PROBLEM -
From the listing below, copy out verbatim every line starting at the line that contains "Given: Focus the Search hubs input field" and ending at the line that contains "Action: tap(433, 233)". Include both of those lines and nothing else.

[Items recorded in a dataset]

───

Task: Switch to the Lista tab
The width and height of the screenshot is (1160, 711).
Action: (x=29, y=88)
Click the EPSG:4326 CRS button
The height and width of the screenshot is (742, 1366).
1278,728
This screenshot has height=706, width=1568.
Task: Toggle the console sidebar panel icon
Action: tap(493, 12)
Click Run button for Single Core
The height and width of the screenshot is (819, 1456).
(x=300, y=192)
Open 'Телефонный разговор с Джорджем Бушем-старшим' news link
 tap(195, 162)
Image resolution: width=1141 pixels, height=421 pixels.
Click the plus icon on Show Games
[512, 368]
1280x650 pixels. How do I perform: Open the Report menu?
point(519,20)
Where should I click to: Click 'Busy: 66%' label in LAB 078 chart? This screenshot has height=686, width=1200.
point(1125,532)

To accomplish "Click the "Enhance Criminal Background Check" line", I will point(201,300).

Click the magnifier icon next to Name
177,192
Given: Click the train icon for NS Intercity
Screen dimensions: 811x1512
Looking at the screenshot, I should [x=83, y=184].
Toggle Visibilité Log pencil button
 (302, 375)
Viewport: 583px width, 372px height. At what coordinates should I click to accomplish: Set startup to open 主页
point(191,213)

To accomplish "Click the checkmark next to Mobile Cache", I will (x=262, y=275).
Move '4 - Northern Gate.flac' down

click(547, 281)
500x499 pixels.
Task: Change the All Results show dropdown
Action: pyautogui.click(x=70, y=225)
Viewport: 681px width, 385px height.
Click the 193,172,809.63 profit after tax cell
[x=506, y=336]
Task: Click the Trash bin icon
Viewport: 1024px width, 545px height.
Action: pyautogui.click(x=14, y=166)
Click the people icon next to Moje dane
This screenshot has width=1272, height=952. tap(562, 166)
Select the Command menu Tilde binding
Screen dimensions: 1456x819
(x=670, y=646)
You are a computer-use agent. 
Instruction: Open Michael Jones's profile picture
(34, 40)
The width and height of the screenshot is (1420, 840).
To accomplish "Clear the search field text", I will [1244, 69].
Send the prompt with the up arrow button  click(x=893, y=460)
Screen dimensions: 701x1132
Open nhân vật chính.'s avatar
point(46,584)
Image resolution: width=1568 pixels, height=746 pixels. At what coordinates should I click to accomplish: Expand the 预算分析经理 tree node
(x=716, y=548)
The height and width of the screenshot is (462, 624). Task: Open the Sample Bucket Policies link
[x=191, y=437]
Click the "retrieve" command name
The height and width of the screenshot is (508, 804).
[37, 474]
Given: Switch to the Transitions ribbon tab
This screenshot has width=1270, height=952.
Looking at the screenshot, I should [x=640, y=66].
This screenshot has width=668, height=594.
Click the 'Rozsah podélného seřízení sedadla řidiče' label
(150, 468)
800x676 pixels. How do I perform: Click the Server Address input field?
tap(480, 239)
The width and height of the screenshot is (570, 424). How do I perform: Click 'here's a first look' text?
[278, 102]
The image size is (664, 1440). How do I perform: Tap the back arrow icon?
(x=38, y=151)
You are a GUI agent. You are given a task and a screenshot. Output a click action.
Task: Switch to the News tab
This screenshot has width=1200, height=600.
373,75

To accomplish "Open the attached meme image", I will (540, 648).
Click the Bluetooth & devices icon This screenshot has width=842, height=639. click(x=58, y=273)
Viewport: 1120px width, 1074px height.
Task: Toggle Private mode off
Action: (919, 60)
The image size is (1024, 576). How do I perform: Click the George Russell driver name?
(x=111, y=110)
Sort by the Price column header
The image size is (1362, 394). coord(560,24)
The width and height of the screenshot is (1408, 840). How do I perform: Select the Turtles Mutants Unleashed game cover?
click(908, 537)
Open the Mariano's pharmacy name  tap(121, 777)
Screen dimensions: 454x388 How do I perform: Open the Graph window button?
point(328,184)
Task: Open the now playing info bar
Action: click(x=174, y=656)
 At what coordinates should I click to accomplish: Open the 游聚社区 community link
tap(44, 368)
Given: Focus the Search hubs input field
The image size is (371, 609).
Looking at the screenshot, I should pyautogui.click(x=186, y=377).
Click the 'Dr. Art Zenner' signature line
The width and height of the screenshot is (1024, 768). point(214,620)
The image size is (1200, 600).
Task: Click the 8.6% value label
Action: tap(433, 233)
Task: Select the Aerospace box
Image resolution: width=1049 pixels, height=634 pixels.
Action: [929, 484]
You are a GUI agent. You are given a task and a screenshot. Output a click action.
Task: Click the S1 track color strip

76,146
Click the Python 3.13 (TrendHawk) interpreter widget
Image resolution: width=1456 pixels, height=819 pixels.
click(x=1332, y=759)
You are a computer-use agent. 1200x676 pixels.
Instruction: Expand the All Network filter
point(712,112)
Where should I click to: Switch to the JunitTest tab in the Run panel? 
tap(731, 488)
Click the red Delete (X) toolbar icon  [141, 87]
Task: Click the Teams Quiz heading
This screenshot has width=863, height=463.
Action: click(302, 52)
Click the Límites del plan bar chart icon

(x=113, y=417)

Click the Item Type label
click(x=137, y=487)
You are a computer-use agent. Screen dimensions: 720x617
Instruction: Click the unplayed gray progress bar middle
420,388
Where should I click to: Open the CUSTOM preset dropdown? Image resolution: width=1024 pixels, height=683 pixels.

───

TASK RESULT -
Given: Focus the Search hubs input field
The image size is (371, 609).
Looking at the screenshot, I should pyautogui.click(x=186, y=377).
Click the 'Dr. Art Zenner' signature line
The width and height of the screenshot is (1024, 768). point(214,620)
The image size is (1200, 600).
Task: Click the 8.6% value label
Action: tap(433, 233)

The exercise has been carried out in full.